Mastering hooks is one of the most valuable skills you can cultivate as a copywriter or content creator. Getting attention is the first step.

2. Skimmable is readable.

People don’t consume written content in a linear way. They usually skim it from top to the bottom, then start back at the beginning if they’re intrigued. Use bullets, subheads, and short paragraphs to create a skimmable track.

3. Controversial opinions make you stand out.

Figure out where you disagree with mainstream wisdom. Then put that front and center. Just make sure you have a logical case to back it up.

4. Curiosity trumps self-interest when selling information.

Digital products are the workhorse of the knowledge economy. But how do you promote a product the buyer can’t touch? By teasing the reveal of valuable secrets.

5. Becoming AI literate is no longer optional.

Six months ago, the best use case for AI was ideation. But now it can do full-blown avatars, copy, writing personas, and so much more. Ignore it at your peril.
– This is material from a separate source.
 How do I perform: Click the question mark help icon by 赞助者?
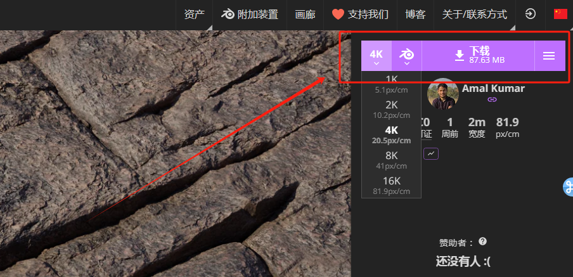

6. Cultivate unique perspectives.

People are stimulus rich and context poor. Most are flooded with information they don’t know how to make sense of. Show your audience how to reorganize old information in new ways, based on your own experiences.
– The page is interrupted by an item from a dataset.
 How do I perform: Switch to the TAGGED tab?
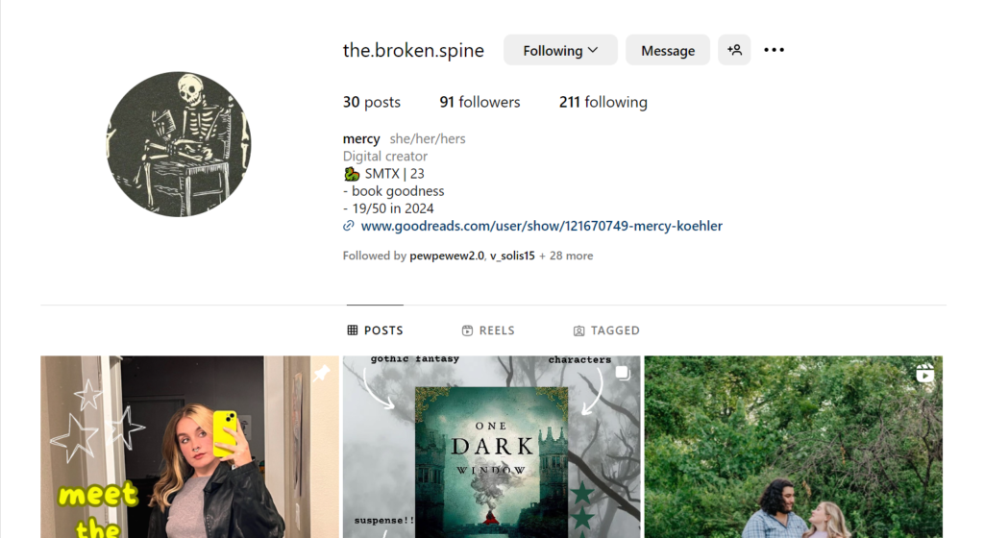coord(606,330)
7. Alliteration is a cheat code for making ideas stick.

When information is abundant, stickiness is underrated. Package your ideas in ways that make people remember you.
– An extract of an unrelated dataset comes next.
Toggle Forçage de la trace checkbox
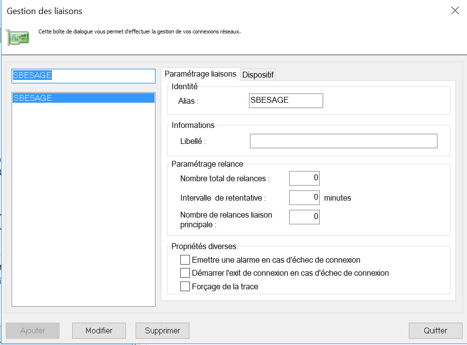 [185, 286]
8. Repurpose winners regularly.

When you write something that resonates, don’t be afraid to reuse or recycle it. Winning copy will convert again and again. Posts become emails. Emails become ads. Make the most out of what you create.

9. Writer’s block means you haven’t done the work yet.

Gather raw materials. Get better at capturing thoughts and ideas as they come to you. Create an outline. And don’t sit down to write until you know what you’re going to write about.

10. Sell outcomes, not benefits.

Your job is to take them from A → B. Positioning your solution as the fastest and most direct path is how you make it a no-brainer.

11. Stories are the atomic unit of persuasion.

Stories are delivery vehicles for transformational beliefs. Study how authors and screenwriters use 3-act structure to tell powerful stories.

12. Forget how it looks on desktop.

60%+ of all internet traffic is mobile. Always optimize your ads, emails, and funnels for mobile first. Then worry about desktop.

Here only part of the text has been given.